Microreactors are gaining attention as viable solutions for delivering dependable, decentralised power in challenging environments such as off-grid communities, military bases, research outposts, and remote industrial facilities. Designed to be transportable and capable of autonomous operation, these small-scale reactors require robust cybersecurity to ensure safe and secure operations. The findings from this initiative offer valuable insights into improving the cybersecurity posture of next-generation nuclear energy systems.

Purdue’s PUR-1 reactor is the first nuclear reactor in the United States to be fully operated and controlled through digital systems, replacing traditional analogue dials and knobs with computer interfaces and Ethernet-based communications. Although other nations have implemented digital control systems in nuclear reactors, PUR-1 remains the only fully digital reactor licensed by the U.S. Nuclear Regulatory Commission. Its all-digital instrumentation and control system, effectively the reactor’s “nervous system" relies entirely on digital technology.

“PUR-1 is uniquely positioned to address challenges like this as the first fully digital nuclear reactor in the United States,” said Phil Evans, Senior R&D Staff Member at Oak Ridge National Laboratory’s Quantum Communications and Networking Group. “Equipped with state-of-the-art digital instrumentation and a digital twin, PUR-1 serves as a flexible research and education platform for exploring advanced technologies in reactor operation and cybersecurity,” Evans added.

Quantum Key Distribution, already employed in the banking sector and under consideration for applications in electric grid infrastructure and defence, offers a method of communication immune to conventional eavesdropping techniques. Unlike classical encryption, which relies on the computational difficulty of solving mathematical problems, QKD is grounded in the laws of quantum mechanics. It exploits the principle that measuring a quantum system inevitably disturbs it, thereby making any unauthorised interception of the encryption keys detectable.

“The fully digital architecture of PUR-1 makes it an ideal testbed for integrating and assessing quantum technologies in a realistic nuclear environment,” said Terry Cronin, Vice President of Marketing at Toshiba International Corporation. “This capability enables experimental validation of innovative solutions before they are scaled to larger or remote reactor systems. With QKD, we are addressing critical concerns by offering a level of security that is resilient against interception or decryption, now and in a post-quantum computing era.”
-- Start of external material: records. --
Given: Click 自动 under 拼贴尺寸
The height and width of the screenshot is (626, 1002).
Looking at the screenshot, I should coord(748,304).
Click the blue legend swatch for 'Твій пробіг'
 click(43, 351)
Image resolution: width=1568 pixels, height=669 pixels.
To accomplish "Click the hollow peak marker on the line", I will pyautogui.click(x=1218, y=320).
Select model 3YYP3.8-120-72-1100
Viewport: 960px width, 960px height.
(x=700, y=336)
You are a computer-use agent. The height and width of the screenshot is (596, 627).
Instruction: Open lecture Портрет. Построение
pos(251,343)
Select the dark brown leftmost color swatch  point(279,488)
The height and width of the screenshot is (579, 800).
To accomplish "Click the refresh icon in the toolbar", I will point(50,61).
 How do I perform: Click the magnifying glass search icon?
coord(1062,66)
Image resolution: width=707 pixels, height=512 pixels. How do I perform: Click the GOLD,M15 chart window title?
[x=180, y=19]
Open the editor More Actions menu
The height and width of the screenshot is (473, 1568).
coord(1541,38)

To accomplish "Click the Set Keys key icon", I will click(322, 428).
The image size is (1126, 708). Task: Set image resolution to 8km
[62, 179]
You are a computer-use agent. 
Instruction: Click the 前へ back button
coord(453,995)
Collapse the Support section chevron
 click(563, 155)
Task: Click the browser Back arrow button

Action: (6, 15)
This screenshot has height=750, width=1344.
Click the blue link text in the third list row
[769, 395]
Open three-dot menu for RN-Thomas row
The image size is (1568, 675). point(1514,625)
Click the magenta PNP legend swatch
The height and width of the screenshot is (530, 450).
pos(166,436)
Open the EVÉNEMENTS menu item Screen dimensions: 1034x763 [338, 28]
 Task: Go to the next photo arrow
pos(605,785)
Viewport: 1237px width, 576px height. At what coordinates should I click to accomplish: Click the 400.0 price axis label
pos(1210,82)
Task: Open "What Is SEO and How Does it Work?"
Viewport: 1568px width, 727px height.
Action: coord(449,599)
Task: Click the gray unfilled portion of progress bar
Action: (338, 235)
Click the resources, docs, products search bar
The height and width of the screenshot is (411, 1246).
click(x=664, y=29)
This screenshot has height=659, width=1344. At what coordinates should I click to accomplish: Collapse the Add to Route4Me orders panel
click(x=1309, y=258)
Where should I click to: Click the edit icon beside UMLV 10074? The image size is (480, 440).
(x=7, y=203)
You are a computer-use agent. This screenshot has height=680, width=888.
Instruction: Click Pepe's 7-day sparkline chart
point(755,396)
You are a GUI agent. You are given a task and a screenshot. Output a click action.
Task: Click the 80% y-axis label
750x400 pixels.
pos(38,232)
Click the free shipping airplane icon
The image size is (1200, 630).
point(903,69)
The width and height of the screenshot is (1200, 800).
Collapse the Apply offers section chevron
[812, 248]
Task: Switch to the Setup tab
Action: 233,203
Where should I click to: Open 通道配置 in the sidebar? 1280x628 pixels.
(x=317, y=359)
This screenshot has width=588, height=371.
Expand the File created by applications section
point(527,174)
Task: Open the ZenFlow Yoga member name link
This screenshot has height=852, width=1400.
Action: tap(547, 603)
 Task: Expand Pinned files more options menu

Toshiba’s Long Distance QKD technology enables the secure transmission of encryption keys using photons as quantum bits (qubits). Any attempt to intercept these qubits alters their quantum state, alerting both sender and receiver to the breach. This method provides unprecedented protection, especially against future quantum computers capable of breaking existing encryption standards such as RSA and ECC. By implementing QKD, critical infrastructure like nuclear reactors can maintain secure communications even in the face of emerging computational threats.